* _ASSIGNMENT_: Retype the listing in full. Change nothing.

### AVAILABLE RECORDS

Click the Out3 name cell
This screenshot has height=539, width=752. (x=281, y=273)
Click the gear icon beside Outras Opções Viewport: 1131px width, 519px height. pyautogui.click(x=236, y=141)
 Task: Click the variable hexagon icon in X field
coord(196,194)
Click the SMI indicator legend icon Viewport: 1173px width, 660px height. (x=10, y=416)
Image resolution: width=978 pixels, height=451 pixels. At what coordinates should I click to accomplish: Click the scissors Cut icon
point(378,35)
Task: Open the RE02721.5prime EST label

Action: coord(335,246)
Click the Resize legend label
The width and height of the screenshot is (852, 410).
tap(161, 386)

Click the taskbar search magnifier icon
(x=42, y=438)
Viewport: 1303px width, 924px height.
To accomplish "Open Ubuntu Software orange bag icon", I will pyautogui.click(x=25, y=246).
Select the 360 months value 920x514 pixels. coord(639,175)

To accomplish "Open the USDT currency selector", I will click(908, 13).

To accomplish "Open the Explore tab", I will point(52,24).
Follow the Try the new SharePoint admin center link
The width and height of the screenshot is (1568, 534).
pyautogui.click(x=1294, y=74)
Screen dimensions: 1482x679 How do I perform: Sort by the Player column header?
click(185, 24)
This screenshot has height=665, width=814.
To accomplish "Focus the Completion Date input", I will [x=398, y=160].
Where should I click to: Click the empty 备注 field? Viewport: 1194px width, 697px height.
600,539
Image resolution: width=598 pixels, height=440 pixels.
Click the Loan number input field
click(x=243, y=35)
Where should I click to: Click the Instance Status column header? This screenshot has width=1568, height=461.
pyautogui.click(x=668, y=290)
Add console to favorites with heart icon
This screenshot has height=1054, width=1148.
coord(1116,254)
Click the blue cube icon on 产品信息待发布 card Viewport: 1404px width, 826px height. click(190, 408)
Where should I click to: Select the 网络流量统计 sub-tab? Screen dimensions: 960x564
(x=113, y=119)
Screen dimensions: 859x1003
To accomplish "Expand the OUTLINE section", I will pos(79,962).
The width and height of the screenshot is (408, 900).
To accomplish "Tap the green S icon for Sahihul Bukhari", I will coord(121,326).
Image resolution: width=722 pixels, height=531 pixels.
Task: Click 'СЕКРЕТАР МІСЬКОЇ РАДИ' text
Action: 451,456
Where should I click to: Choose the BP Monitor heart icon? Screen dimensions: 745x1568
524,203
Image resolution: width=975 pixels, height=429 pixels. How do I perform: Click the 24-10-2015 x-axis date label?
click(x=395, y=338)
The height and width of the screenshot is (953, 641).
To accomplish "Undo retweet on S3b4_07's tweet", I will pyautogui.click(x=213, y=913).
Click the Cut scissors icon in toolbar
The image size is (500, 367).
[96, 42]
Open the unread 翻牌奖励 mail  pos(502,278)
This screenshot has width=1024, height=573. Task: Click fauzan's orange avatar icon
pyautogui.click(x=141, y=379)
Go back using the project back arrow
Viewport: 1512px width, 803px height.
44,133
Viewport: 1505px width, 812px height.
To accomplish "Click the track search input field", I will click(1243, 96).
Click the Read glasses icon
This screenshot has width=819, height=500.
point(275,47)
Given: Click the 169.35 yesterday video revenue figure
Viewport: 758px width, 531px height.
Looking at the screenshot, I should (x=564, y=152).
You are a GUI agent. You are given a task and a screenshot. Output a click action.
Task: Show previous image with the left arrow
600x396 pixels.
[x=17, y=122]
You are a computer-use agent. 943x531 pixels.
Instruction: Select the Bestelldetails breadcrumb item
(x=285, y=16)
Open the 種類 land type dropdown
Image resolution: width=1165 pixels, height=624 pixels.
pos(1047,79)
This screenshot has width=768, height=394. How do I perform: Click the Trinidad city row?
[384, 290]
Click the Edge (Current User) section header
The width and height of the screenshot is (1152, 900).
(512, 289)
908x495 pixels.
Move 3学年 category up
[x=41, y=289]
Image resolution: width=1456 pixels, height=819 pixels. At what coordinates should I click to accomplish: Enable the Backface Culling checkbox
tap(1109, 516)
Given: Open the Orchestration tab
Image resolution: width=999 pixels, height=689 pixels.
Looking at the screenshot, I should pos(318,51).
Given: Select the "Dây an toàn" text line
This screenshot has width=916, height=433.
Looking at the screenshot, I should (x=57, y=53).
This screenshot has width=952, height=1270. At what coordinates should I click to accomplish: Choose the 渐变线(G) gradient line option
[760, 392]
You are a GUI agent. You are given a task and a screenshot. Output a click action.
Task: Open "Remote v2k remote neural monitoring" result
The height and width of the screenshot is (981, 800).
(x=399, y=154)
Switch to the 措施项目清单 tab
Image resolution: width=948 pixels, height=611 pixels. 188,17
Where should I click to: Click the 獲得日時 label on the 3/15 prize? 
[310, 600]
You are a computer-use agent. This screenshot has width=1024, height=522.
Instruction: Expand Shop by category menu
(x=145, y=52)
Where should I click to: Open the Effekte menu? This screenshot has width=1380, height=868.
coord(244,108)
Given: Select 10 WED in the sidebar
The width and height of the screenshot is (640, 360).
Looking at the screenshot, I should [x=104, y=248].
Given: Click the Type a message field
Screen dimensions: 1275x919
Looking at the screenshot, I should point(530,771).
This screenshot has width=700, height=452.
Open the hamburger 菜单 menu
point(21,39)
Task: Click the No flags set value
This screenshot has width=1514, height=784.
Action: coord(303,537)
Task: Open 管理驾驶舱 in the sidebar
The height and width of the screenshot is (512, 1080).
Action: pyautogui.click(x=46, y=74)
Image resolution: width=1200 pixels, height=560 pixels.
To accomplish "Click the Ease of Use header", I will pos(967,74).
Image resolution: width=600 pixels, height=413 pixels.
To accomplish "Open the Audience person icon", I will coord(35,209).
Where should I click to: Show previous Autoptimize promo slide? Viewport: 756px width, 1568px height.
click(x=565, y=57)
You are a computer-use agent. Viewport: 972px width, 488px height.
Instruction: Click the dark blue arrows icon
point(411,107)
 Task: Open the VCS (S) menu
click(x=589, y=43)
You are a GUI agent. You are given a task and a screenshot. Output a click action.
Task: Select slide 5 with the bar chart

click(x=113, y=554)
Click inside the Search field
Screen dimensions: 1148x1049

######

* _RESPONSE FOR THIS EXERCISE_:
Click the Out3 name cell
This screenshot has height=539, width=752. (x=281, y=273)
Click the gear icon beside Outras Opções Viewport: 1131px width, 519px height. pyautogui.click(x=236, y=141)
 Task: Click the variable hexagon icon in X field
coord(196,194)
Click the SMI indicator legend icon Viewport: 1173px width, 660px height. (x=10, y=416)
Image resolution: width=978 pixels, height=451 pixels. At what coordinates should I click to accomplish: Click the scissors Cut icon
point(378,35)
Task: Open the RE02721.5prime EST label

Action: coord(335,246)
Click the Resize legend label
The width and height of the screenshot is (852, 410).
tap(161, 386)

Click the taskbar search magnifier icon
(x=42, y=438)
Viewport: 1303px width, 924px height.
To accomplish "Open Ubuntu Software orange bag icon", I will pyautogui.click(x=25, y=246).
Select the 360 months value 920x514 pixels. coord(639,175)

To accomplish "Open the USDT currency selector", I will click(908, 13).

To accomplish "Open the Explore tab", I will point(52,24).
Follow the Try the new SharePoint admin center link
The width and height of the screenshot is (1568, 534).
pyautogui.click(x=1294, y=74)
Screen dimensions: 1482x679 How do I perform: Sort by the Player column header?
click(185, 24)
This screenshot has height=665, width=814.
To accomplish "Focus the Completion Date input", I will [x=398, y=160].
Where should I click to: Click the empty 备注 field? Viewport: 1194px width, 697px height.
600,539
Image resolution: width=598 pixels, height=440 pixels.
Click the Loan number input field
click(x=243, y=35)
Where should I click to: Click the Instance Status column header? This screenshot has width=1568, height=461.
pyautogui.click(x=668, y=290)
Add console to favorites with heart icon
This screenshot has height=1054, width=1148.
coord(1116,254)
Click the blue cube icon on 产品信息待发布 card Viewport: 1404px width, 826px height. click(190, 408)
Where should I click to: Select the 网络流量统计 sub-tab? Screen dimensions: 960x564
(x=113, y=119)
Screen dimensions: 859x1003
To accomplish "Expand the OUTLINE section", I will pos(79,962).
The width and height of the screenshot is (408, 900).
To accomplish "Tap the green S icon for Sahihul Bukhari", I will coord(121,326).
Image resolution: width=722 pixels, height=531 pixels.
Task: Click 'СЕКРЕТАР МІСЬКОЇ РАДИ' text
Action: 451,456
Where should I click to: Choose the BP Monitor heart icon? Screen dimensions: 745x1568
524,203
Image resolution: width=975 pixels, height=429 pixels. How do I perform: Click the 24-10-2015 x-axis date label?
click(x=395, y=338)
The height and width of the screenshot is (953, 641).
To accomplish "Undo retweet on S3b4_07's tweet", I will pyautogui.click(x=213, y=913).
Click the Cut scissors icon in toolbar
The image size is (500, 367).
[96, 42]
Open the unread 翻牌奖励 mail  pos(502,278)
This screenshot has width=1024, height=573. Task: Click fauzan's orange avatar icon
pyautogui.click(x=141, y=379)
Go back using the project back arrow
Viewport: 1512px width, 803px height.
44,133
Viewport: 1505px width, 812px height.
To accomplish "Click the track search input field", I will click(1243, 96).
Click the Read glasses icon
This screenshot has width=819, height=500.
point(275,47)
Given: Click the 169.35 yesterday video revenue figure
Viewport: 758px width, 531px height.
Looking at the screenshot, I should (x=564, y=152).
You are a GUI agent. You are given a task and a screenshot. Output a click action.
Task: Show previous image with the left arrow
600x396 pixels.
[x=17, y=122]
You are a computer-use agent. 943x531 pixels.
Instruction: Select the Bestelldetails breadcrumb item
(x=285, y=16)
Open the 種類 land type dropdown
Image resolution: width=1165 pixels, height=624 pixels.
pos(1047,79)
This screenshot has width=768, height=394. How do I perform: Click the Trinidad city row?
[384, 290]
Click the Edge (Current User) section header
The width and height of the screenshot is (1152, 900).
(512, 289)
908x495 pixels.
Move 3学年 category up
[x=41, y=289]
Image resolution: width=1456 pixels, height=819 pixels. At what coordinates should I click to accomplish: Enable the Backface Culling checkbox
tap(1109, 516)
Given: Open the Orchestration tab
Image resolution: width=999 pixels, height=689 pixels.
Looking at the screenshot, I should pos(318,51).
Given: Select the "Dây an toàn" text line
This screenshot has width=916, height=433.
Looking at the screenshot, I should (x=57, y=53).
This screenshot has width=952, height=1270. At what coordinates should I click to accomplish: Choose the 渐变线(G) gradient line option
[760, 392]
You are a GUI agent. You are given a task and a screenshot. Output a click action.
Task: Open "Remote v2k remote neural monitoring" result
The height and width of the screenshot is (981, 800).
(x=399, y=154)
Switch to the 措施项目清单 tab
Image resolution: width=948 pixels, height=611 pixels. 188,17
Where should I click to: Click the 獲得日時 label on the 3/15 prize? 
[310, 600]
You are a computer-use agent. This screenshot has width=1024, height=522.
Instruction: Expand Shop by category menu
(x=145, y=52)
Where should I click to: Open the Effekte menu? This screenshot has width=1380, height=868.
coord(244,108)
Given: Select 10 WED in the sidebar
The width and height of the screenshot is (640, 360).
Looking at the screenshot, I should [x=104, y=248].
Given: Click the Type a message field
Screen dimensions: 1275x919
Looking at the screenshot, I should point(530,771).
This screenshot has width=700, height=452.
Open the hamburger 菜单 menu
point(21,39)
Task: Click the No flags set value
This screenshot has width=1514, height=784.
Action: coord(303,537)
Task: Open 管理驾驶舱 in the sidebar
The height and width of the screenshot is (512, 1080).
Action: pyautogui.click(x=46, y=74)
Image resolution: width=1200 pixels, height=560 pixels.
To accomplish "Click the Ease of Use header", I will pos(967,74).
Image resolution: width=600 pixels, height=413 pixels.
To accomplish "Open the Audience person icon", I will coord(35,209).
Where should I click to: Show previous Autoptimize promo slide? Viewport: 756px width, 1568px height.
click(x=565, y=57)
You are a computer-use agent. Viewport: 972px width, 488px height.
Instruction: Click the dark blue arrows icon
point(411,107)
 Task: Open the VCS (S) menu
click(x=589, y=43)
You are a GUI agent. You are given a task and a screenshot. Output a click action.
Task: Select slide 5 with the bar chart

click(x=113, y=554)
Click inside the Search field
Screen dimensions: 1148x1049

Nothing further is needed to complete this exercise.